● **SELECTED EXCERPT**
========
Haile v. State
Decision Date | 31 December 1850 |
Parties | HAILE v. THE STATE. |
Court | Tennessee Supreme Court |
OPINION TEXT STARTS HERE
Haile was indicted for murder, in the circuit court of Smith county. The case was submitted to a jury, under the direction of Judge Campbell, and the defendant was found guilty of murder in the first degree, and judgment entered thereupon. From this judgment he appealed.
J. S. Brien and Caruthers, for the plaintiff in error; Attorney-General and M. Brien, for the State.
The plaintiff in error was indicted in the circuit court of Smith county, for the murder of J. H. Davis, and upon his trial was found guilty of murder in the first degree.
Upon the trial, there was evidence that the prisoner was intoxicated at the time he committed the homicide. Upon the subject of the defendant's intoxication, the judge told the jury, that “voluntary intoxication is no execuse for the commission of crime; on the contrary, it is considered by our law as rather an aggravation; yet, if the defendant was so deeply intoxicated by spirituous liquors at the time of the killing, as to be incapable of forming in his mind, a design, deliberately and premeditatedly to do the act--the killing, under such a state of intoxication, would only be murder in the second degree.”
It is insisted that his honor did not state the principle upon this subject, as it has been ruled by this court.
========
● **PROBLEM DESCRIPTION**
Answer the following questions using the Haile v. State opinion above, and number each answer to match its question.
1. In the circuit court of which county was Haile indicted?
2. Whose murder was the plaintiff in error indicted for?
3. Who appeared for the State?

● **INPUT DATA**
========
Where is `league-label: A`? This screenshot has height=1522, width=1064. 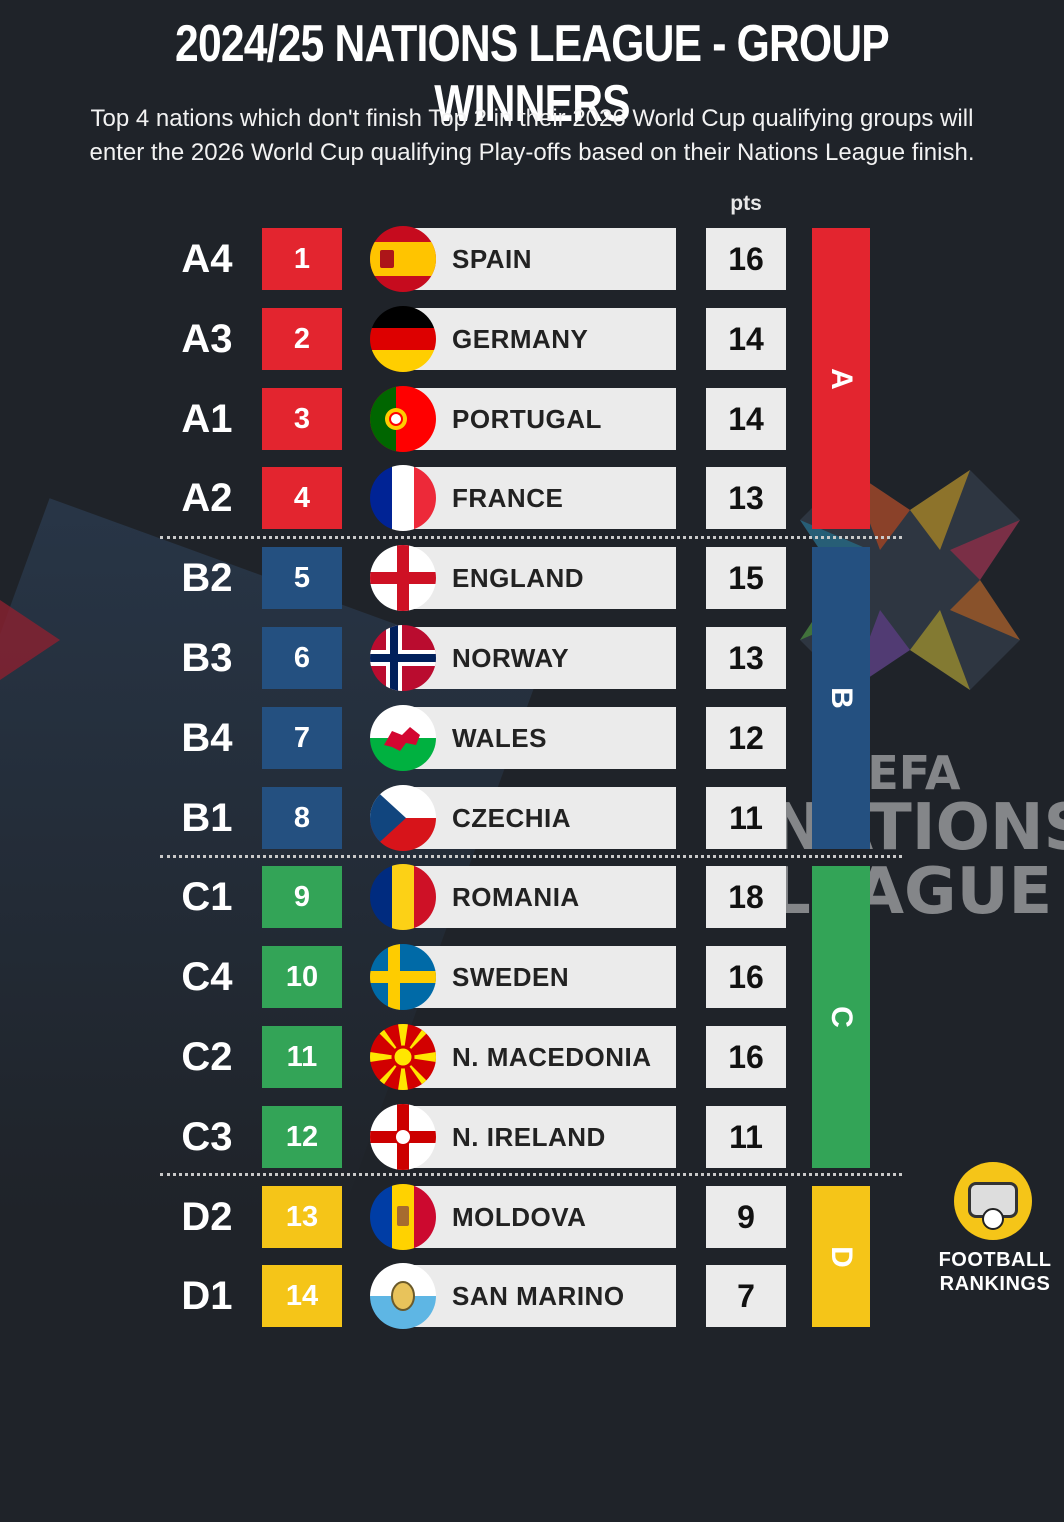 league-label: A is located at coordinates (842, 378).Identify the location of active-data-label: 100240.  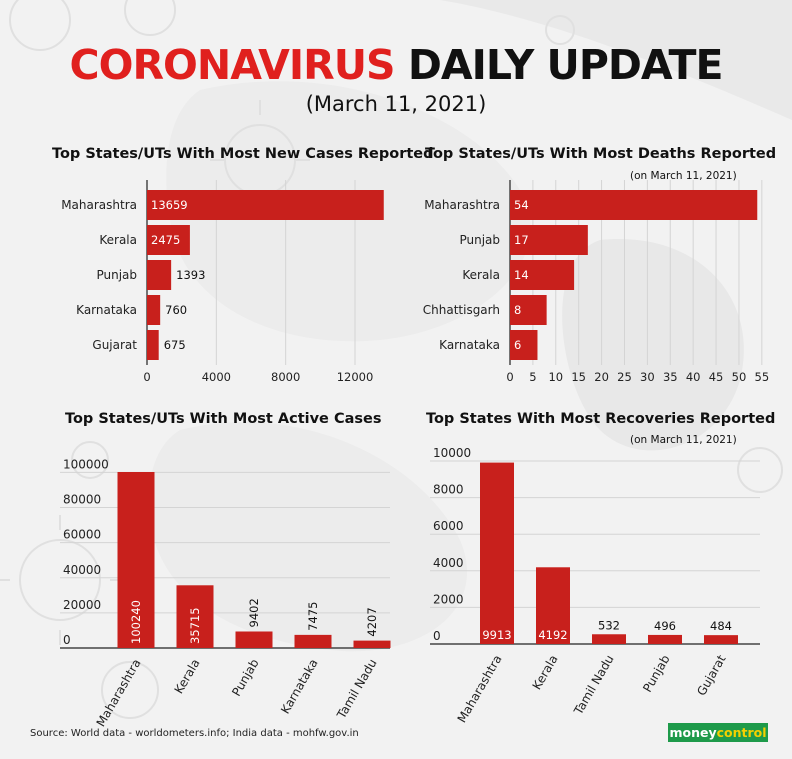
(136, 622).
========
● **RESULT OF THE TASK**
1. Smith county
2. J. H. Davis
3. The Attorney-General and M. Brien